Instructions to follow —
Copy the following lines verbatim, from the first to the last.

Source data —
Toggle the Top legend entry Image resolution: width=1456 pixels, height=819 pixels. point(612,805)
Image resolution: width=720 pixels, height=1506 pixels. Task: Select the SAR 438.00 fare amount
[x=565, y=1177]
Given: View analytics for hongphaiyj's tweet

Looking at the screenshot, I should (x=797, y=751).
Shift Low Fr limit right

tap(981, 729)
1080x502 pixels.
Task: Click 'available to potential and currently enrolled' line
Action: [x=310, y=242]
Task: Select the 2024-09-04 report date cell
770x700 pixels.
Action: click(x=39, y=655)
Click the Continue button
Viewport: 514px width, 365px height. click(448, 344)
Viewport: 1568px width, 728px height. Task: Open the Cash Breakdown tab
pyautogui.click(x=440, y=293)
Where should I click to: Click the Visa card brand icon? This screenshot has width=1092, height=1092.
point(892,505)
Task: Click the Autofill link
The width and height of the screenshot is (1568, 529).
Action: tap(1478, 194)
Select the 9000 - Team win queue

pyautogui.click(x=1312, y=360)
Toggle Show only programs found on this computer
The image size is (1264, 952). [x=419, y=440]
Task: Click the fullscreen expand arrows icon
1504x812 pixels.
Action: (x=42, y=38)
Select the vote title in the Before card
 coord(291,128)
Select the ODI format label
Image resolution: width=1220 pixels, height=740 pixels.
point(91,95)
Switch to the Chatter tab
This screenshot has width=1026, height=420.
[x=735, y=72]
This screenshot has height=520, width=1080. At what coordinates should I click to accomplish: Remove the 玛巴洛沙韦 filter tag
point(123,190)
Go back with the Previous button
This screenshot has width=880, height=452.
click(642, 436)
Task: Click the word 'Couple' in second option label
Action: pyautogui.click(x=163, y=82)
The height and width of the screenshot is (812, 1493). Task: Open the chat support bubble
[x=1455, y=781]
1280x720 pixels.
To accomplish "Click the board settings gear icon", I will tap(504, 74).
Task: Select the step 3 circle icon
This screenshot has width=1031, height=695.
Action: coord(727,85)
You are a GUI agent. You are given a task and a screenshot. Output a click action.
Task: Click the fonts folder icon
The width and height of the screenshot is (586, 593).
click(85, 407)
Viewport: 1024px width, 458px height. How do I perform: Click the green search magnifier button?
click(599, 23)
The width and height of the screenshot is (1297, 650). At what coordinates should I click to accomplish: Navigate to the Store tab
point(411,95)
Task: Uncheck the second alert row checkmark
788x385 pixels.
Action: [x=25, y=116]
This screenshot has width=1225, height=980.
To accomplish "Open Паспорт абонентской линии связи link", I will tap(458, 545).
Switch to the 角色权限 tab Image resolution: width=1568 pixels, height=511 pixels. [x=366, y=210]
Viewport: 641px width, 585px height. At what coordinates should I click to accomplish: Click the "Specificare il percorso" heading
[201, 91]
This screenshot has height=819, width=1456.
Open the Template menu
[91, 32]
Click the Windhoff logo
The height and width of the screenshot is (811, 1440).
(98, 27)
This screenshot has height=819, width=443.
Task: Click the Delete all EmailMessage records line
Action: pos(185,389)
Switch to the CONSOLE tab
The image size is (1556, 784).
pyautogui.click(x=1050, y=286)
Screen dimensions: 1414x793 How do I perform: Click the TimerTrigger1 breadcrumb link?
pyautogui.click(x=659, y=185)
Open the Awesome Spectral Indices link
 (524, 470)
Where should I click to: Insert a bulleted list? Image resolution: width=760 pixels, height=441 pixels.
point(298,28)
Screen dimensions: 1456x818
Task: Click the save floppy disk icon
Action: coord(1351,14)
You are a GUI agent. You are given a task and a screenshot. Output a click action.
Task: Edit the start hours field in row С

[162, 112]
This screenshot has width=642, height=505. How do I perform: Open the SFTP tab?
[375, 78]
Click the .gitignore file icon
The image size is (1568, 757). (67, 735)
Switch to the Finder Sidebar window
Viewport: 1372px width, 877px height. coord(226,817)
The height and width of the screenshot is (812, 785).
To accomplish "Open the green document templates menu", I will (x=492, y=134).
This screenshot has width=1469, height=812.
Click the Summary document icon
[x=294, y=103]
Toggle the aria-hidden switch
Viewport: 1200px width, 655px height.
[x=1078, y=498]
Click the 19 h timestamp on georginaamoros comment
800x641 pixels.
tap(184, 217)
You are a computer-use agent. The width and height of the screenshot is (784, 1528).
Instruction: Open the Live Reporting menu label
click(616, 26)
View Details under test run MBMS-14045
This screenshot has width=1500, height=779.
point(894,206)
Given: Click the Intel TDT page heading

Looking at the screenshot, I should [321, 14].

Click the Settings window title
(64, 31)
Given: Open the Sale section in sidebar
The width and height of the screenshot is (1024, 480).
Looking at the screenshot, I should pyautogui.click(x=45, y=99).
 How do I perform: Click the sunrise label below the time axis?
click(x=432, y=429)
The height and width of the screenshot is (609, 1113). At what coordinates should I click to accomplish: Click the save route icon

Response for this exercise —
Toggle the Top legend entry Image resolution: width=1456 pixels, height=819 pixels. point(612,805)
Image resolution: width=720 pixels, height=1506 pixels. Task: Select the SAR 438.00 fare amount
[x=565, y=1177]
Given: View analytics for hongphaiyj's tweet

Looking at the screenshot, I should (x=797, y=751).
Shift Low Fr limit right

tap(981, 729)
1080x502 pixels.
Task: Click 'available to potential and currently enrolled' line
Action: [x=310, y=242]
Task: Select the 2024-09-04 report date cell
770x700 pixels.
Action: click(x=39, y=655)
Click the Continue button
Viewport: 514px width, 365px height. click(448, 344)
Viewport: 1568px width, 728px height. Task: Open the Cash Breakdown tab
pyautogui.click(x=440, y=293)
Where should I click to: Click the Visa card brand icon? This screenshot has width=1092, height=1092.
point(892,505)
Task: Click the Autofill link
The width and height of the screenshot is (1568, 529).
Action: tap(1478, 194)
Select the 9000 - Team win queue

pyautogui.click(x=1312, y=360)
Toggle Show only programs found on this computer
The image size is (1264, 952). [x=419, y=440]
Task: Click the fullscreen expand arrows icon
1504x812 pixels.
Action: (x=42, y=38)
Select the vote title in the Before card
 coord(291,128)
Select the ODI format label
Image resolution: width=1220 pixels, height=740 pixels.
point(91,95)
Switch to the Chatter tab
This screenshot has width=1026, height=420.
[x=735, y=72]
This screenshot has height=520, width=1080. At what coordinates should I click to accomplish: Remove the 玛巴洛沙韦 filter tag
point(123,190)
Go back with the Previous button
This screenshot has width=880, height=452.
click(642, 436)
Task: Click the word 'Couple' in second option label
Action: pyautogui.click(x=163, y=82)
The height and width of the screenshot is (812, 1493). Task: Open the chat support bubble
[x=1455, y=781]
1280x720 pixels.
To accomplish "Click the board settings gear icon", I will tap(504, 74).
Task: Select the step 3 circle icon
This screenshot has width=1031, height=695.
Action: coord(727,85)
You are a GUI agent. You are given a task and a screenshot. Output a click action.
Task: Click the fonts folder icon
The width and height of the screenshot is (586, 593).
click(85, 407)
Viewport: 1024px width, 458px height. How do I perform: Click the green search magnifier button?
click(599, 23)
The width and height of the screenshot is (1297, 650). At what coordinates should I click to accomplish: Navigate to the Store tab
point(411,95)
Task: Uncheck the second alert row checkmark
788x385 pixels.
Action: [x=25, y=116]
This screenshot has width=1225, height=980.
To accomplish "Open Паспорт абонентской линии связи link", I will tap(458, 545).
Switch to the 角色权限 tab Image resolution: width=1568 pixels, height=511 pixels. [x=366, y=210]
Viewport: 641px width, 585px height. At what coordinates should I click to accomplish: Click the "Specificare il percorso" heading
[201, 91]
This screenshot has height=819, width=1456.
Open the Template menu
[91, 32]
Click the Windhoff logo
The height and width of the screenshot is (811, 1440).
(98, 27)
This screenshot has height=819, width=443.
Task: Click the Delete all EmailMessage records line
Action: pos(185,389)
Switch to the CONSOLE tab
The image size is (1556, 784).
pyautogui.click(x=1050, y=286)
Screen dimensions: 1414x793 How do I perform: Click the TimerTrigger1 breadcrumb link?
pyautogui.click(x=659, y=185)
Open the Awesome Spectral Indices link
 (524, 470)
Where should I click to: Insert a bulleted list? Image resolution: width=760 pixels, height=441 pixels.
point(298,28)
Screen dimensions: 1456x818
Task: Click the save floppy disk icon
Action: coord(1351,14)
You are a GUI agent. You are given a task and a screenshot. Output a click action.
Task: Edit the start hours field in row С

[162, 112]
This screenshot has width=642, height=505. How do I perform: Open the SFTP tab?
[375, 78]
Click the .gitignore file icon
The image size is (1568, 757). (67, 735)
Switch to the Finder Sidebar window
Viewport: 1372px width, 877px height. coord(226,817)
The height and width of the screenshot is (812, 785).
To accomplish "Open the green document templates menu", I will (x=492, y=134).
This screenshot has width=1469, height=812.
Click the Summary document icon
[x=294, y=103]
Toggle the aria-hidden switch
Viewport: 1200px width, 655px height.
[x=1078, y=498]
Click the 19 h timestamp on georginaamoros comment
800x641 pixels.
tap(184, 217)
You are a computer-use agent. The width and height of the screenshot is (784, 1528).
Instruction: Open the Live Reporting menu label
click(616, 26)
View Details under test run MBMS-14045
This screenshot has width=1500, height=779.
point(894,206)
Given: Click the Intel TDT page heading

Looking at the screenshot, I should [321, 14].

Click the Settings window title
(64, 31)
Given: Open the Sale section in sidebar
The width and height of the screenshot is (1024, 480).
Looking at the screenshot, I should pyautogui.click(x=45, y=99).
 How do I perform: Click the sunrise label below the time axis?
click(x=432, y=429)
The height and width of the screenshot is (609, 1113). At what coordinates should I click to accomplish: Click the save route icon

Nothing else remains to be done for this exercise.